Abstract:Program repair techniques offer cost-saving benefits for debugging within software development and programming education scenarios. With the proven effectiveness of Large Language Models (LLMs) in code-related tasks, researchers have explored their potential for program repair. However, it is crucial to recognize that existing repair benchmarks may have influenced LLM training data, potentially causing data leakage. To evaluate LLMs' realistic repair capabilities, (1) we introduce an extensive, non-crawled benchmark, referred to as TutorCode, comprising 1,239 C++ defect codes and associated information such as tutor guidance, solution description, failing test cases, and the corrected code. Our work assesses the repair performance of 12 LLMs on TutorCode, measuring repair correctness (TOP-5 and AVG-5) and patch precision (RPSR). (2) We then provide a comprehensive investigation into which types of extra information can help LLMs improve their performance in repairing defects.
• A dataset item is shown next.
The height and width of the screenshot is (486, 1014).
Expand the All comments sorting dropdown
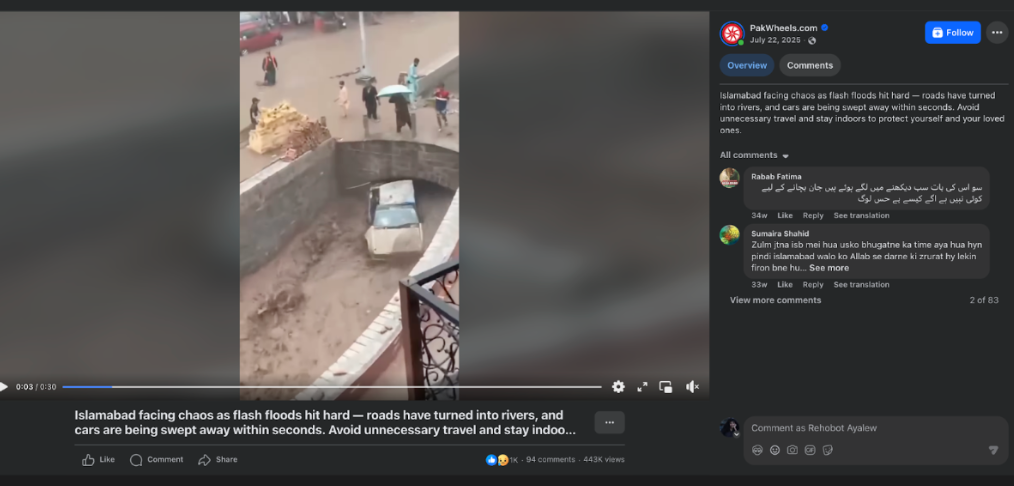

Among these types, tutor guidance was found to be the most effective information in enhancing LLM repair capabilities. To fully harness LLMs' conversational capabilities and the benefits of augmented information, (3) we introduce a novel conversational semi-automatic repair framework CREF assisting human tutor. It demonstrates a remarkable AVG-5 improvement of 17.2%-24.6% compared to the baseline, achieving an impressive AVG-5 of 76.6% when utilizing GPT-4. These results highlight the potential for enhancing LLMs' repair capabilities through interactions with tutors and historical conversations involving incorrect responses. The successful application of CREF in a real-world educational setting demonstrates its effectiveness in reducing tutors' workload and improving students' learning experience, while also showcasing its promise for facilitating other software engineering tasks, such as code review.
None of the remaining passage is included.